Un fenómeno más de la astuta leyenda negra sobre España. El prurito contra toda historia salpicada de racismo elude con el peso del olvido la condición de propietarios de esclavos de algunos de los padres de la nación americana como G. Washington y T. Jefferson, o elude que doce de los primeros dieciséis presidentes de los EE.UU eran propietarios de esclavos. Seguro que no son objeto de actos vandálicos adueñados de deseos espurios o de voluntades de poder necesitadas de reafirmamiento de valores que entienden como incuestionables, fundamentales e incluso dogmáticos, muchas de las estatuas que están salpicadas por toda su geografía. El fin del Estado es la libertad, es la apuesta por una razón que facilite el entendimiento y la convivencia, que asiente las bases para una vida mejor, y que no fomente la ira, el odio, la voluntad individual y sin límites de poder y los deseos ajenos a la comunidad.
Pruebas en nuestro presente en marcha fraguadas en la historia: el mestizaje, el número de indios (que por cierto no viven en reservas a modo de seres que enriquecen la biodiversidad, ni están esquilmados como en tantos territorios del Norte de América), sus cotas de poder, su protección y presencia de lenguas, su implicación en la historia vía universidades, hospitales, ejércitos, todo ello puesto en marcha a través de las misiones, las encomiendas, lo que serán los futuros fuertes, por religiosos y civiles españoles como Fray Jupínero Serra.

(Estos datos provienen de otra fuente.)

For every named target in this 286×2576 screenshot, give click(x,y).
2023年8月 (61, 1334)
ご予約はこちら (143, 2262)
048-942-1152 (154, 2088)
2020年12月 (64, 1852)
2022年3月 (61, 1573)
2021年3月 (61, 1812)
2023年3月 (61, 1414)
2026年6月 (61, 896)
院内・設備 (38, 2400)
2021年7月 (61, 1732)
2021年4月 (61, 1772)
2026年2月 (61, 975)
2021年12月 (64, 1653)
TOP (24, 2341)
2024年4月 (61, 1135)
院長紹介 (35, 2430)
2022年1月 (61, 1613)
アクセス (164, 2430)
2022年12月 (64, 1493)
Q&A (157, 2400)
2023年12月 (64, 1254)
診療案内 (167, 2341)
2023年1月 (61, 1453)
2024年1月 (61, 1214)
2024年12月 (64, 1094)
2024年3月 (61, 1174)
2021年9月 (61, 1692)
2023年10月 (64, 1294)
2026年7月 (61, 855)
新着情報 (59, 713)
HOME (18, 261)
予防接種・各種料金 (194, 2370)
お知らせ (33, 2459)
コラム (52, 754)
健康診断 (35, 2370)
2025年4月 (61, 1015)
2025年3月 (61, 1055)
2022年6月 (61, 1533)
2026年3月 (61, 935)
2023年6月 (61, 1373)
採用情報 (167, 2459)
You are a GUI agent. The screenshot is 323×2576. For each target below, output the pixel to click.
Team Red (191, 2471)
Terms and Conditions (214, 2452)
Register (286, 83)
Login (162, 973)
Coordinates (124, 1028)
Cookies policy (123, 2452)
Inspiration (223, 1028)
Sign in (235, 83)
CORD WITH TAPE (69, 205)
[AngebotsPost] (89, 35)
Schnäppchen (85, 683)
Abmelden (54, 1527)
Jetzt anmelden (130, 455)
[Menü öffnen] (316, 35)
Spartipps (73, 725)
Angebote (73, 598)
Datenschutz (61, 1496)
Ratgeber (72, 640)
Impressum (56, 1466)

Y en el finis operantis no olvidemos el testamento de la reina Isabel la Católica que ya en el siglo XVI nos deja para que trascienda su persona humana operatoria el siguiente deseo en relación con la conquista del Nuevo Mundo que hará nuevo al Viejo Mundo europeo: «Y no consientan ni den lugar que los indios reciban agravio alguno en sus personas y sus bienes, mas manden que sean bien y justamente tratados, y si algún agravio han recibido, lo remedien». Esto no quiere decir que eludamos de un plumazo los finis operis materializados por la ira, el poder y la avaricia de unos hombres que alejados de su país entendían que la ley no les incumbía.